The first interesting thing is that the statements inside the two cost functions ignore “y_true” completely. Unfortunately, a small test shows that we nevertheless must provide some reasonable dummy tensors here. “None” is NOT working in this case.

The dictionary organizes the different costs and their relation to the three output channels of our VAE-model. I have included the metrics as a comment for the moment. It would only produce double output and consume a bit of performance.

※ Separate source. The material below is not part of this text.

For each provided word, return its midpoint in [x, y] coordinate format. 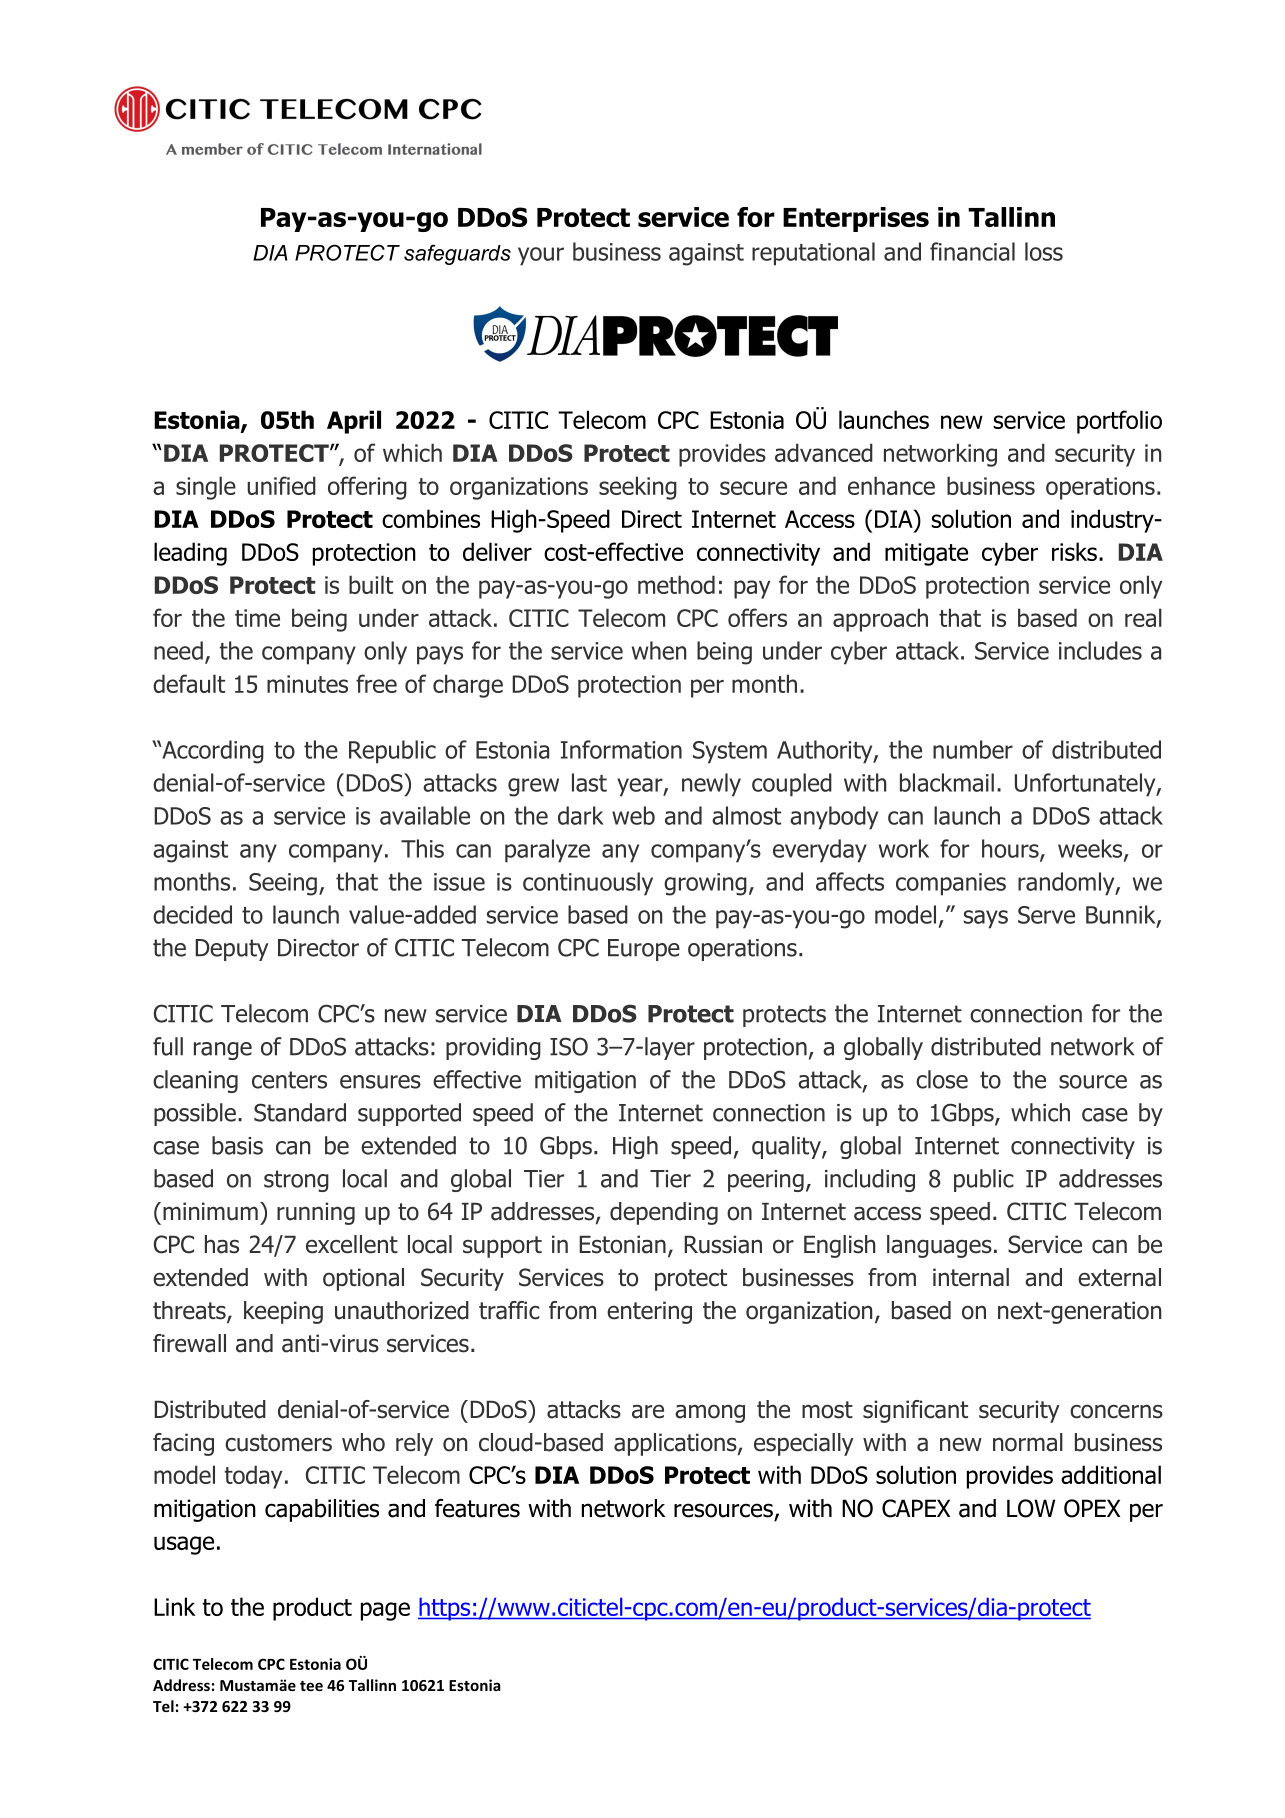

A method for training and fit()

To enable training we use the following function:

    def train_myVAE(self, x_train, batch_size, epochs, initial_epoch = 0, t_mu=None, t_logvar=None ):

        if self.solution_type == 0: 
            self.model.fit(     
                x_train
                , x_train
                , batch_size = batch_size
                , shuffle = True
                , epochs = epochs
                , initial_epoch = initial_epoch
            )
        if self.solution_type == 1: 
            self.model.fit(     
                x_train
                # , [x_train, t_mu, t_logvar] # we provide some dummy tensors here  
                , {'vae_out_main': x_train, 'vae_out_mu': t_mu, 'vae_out_var':t_logvar}
                , batch_size = batch_size
                , shuffle = True
                , epochs = epochs
                , initial_epoch = initial_epoch
            )

You may wonder what the “t_mu” and “t_log_var” stand for. These are the dummy tensors which have to provide to the cost functions. The fit() function gets “x_train” as the model’s input. The tensors “y_pred”, for which we optimize, are handed over to the three loss functions by

{ 'vae_out_main': x_train, 'vae_out_mu': t_mu, 'vae_out_var':t_logvar}

Again, I have organized the correct association to each output and loss contribution via a dictionary.

Testing

We can use the same Jupyter notebook with almost the same cells as in my last post V. An adaption is only required for the cells starting the training.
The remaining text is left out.